Material for this task
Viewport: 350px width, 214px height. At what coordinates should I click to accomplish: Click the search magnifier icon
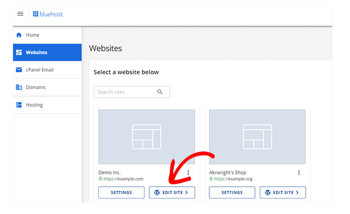pyautogui.click(x=160, y=92)
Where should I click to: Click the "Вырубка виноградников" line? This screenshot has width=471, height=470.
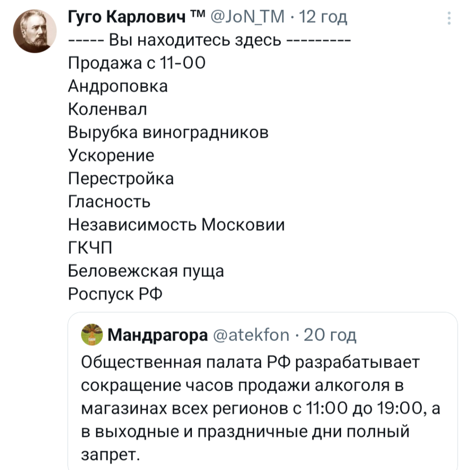[x=168, y=132]
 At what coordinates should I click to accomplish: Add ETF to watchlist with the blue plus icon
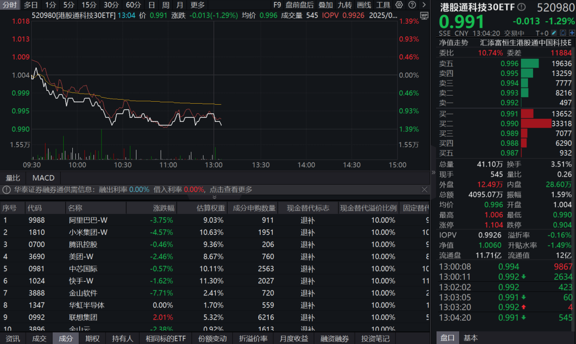pyautogui.click(x=572, y=32)
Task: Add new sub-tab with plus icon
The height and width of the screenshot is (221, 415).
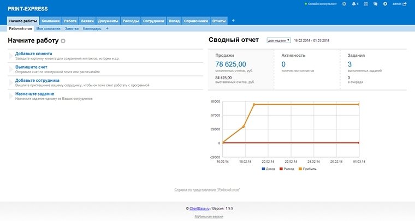Action: pos(107,28)
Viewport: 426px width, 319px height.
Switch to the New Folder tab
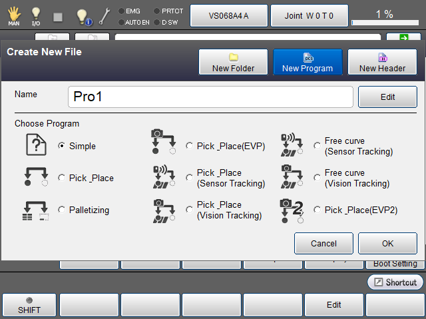[x=233, y=62]
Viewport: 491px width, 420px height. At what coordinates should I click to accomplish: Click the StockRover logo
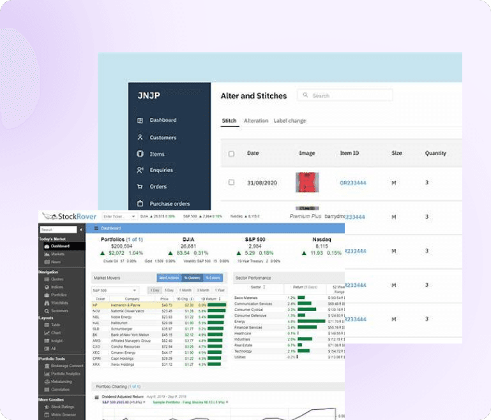pyautogui.click(x=69, y=216)
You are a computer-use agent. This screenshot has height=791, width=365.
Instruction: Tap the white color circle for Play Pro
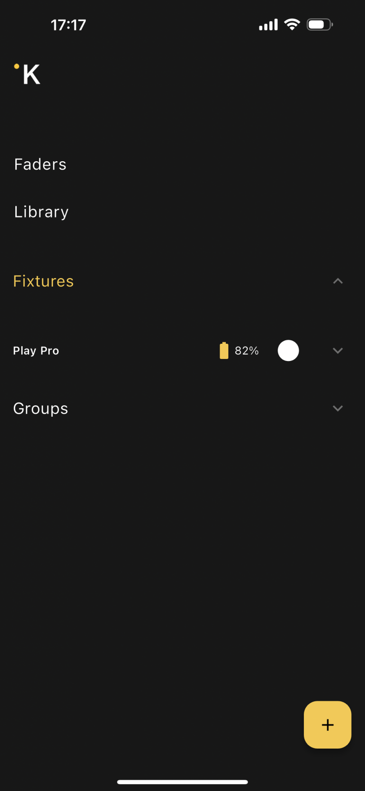[x=288, y=351]
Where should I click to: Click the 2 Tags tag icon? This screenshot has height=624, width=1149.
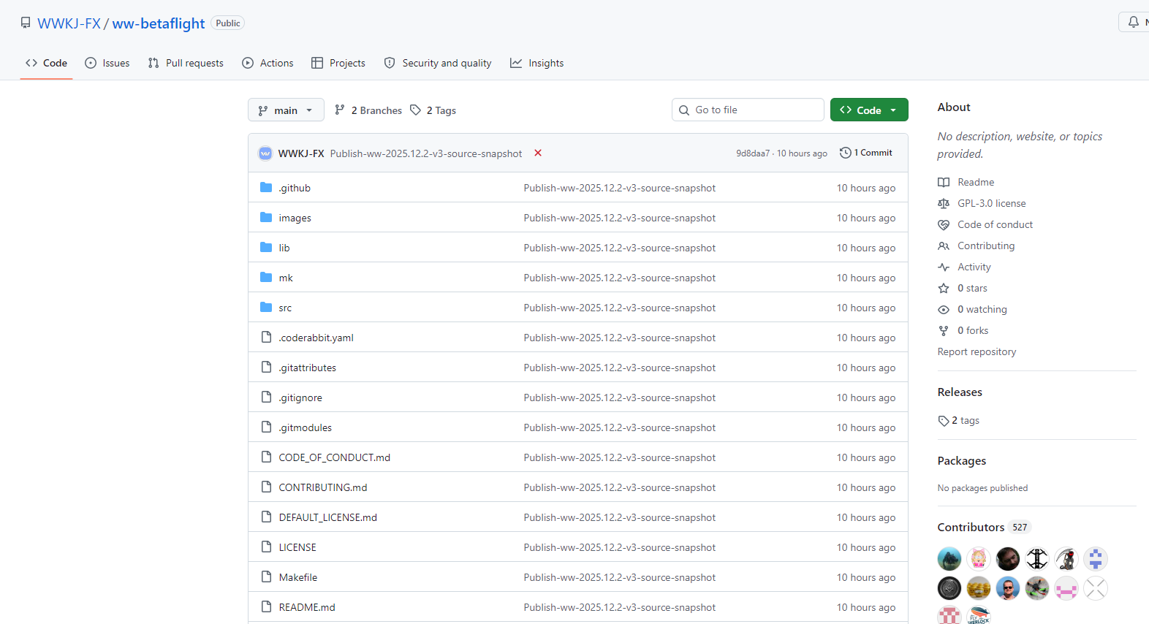415,110
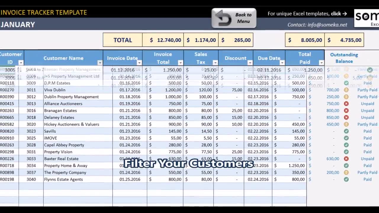The width and height of the screenshot is (379, 213).
Task: Click the Sort A to Z sorting icon
Action: pyautogui.click(x=19, y=70)
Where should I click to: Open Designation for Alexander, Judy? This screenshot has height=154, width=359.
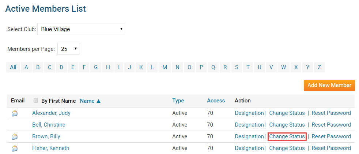coord(249,113)
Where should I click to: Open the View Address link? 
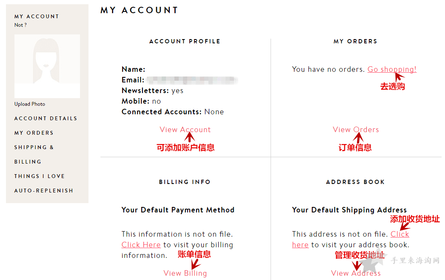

What to produce
Please reproduce each entry exactly as given and omit the pictures.

Your response
Viewport: 350px width, 214px height. At what coordinates should I click to accomplish: Click the search magnifier icon
pyautogui.click(x=160, y=92)
Where should I click to: Click the "Вырубка виноградников" line? This screenshot has width=471, height=470.
[x=168, y=132]
 At what coordinates should I click to accomplish: Add ETF to watchlist with the blue plus icon
pyautogui.click(x=572, y=32)
Task: Add new sub-tab with plus icon
The height and width of the screenshot is (221, 415).
Action: pos(107,28)
Viewport: 426px width, 319px height.
Switch to the New Folder tab
[x=233, y=62]
Viewport: 491px width, 420px height. At what coordinates should I click to accomplish: Click the StockRover logo
pyautogui.click(x=69, y=216)
You are a computer-use agent. This screenshot has height=791, width=365.
Instruction: Tap the white color circle for Play Pro
[x=288, y=351]
Where should I click to: Click the 2 Tags tag icon? This screenshot has height=624, width=1149.
415,110
The width and height of the screenshot is (379, 213).
Task: Click the Sort A to Z sorting icon
Action: pyautogui.click(x=19, y=70)
Where should I click to: Open Designation for Alexander, Judy? This screenshot has height=154, width=359.
coord(249,113)
Where should I click to: Open the View Address link? 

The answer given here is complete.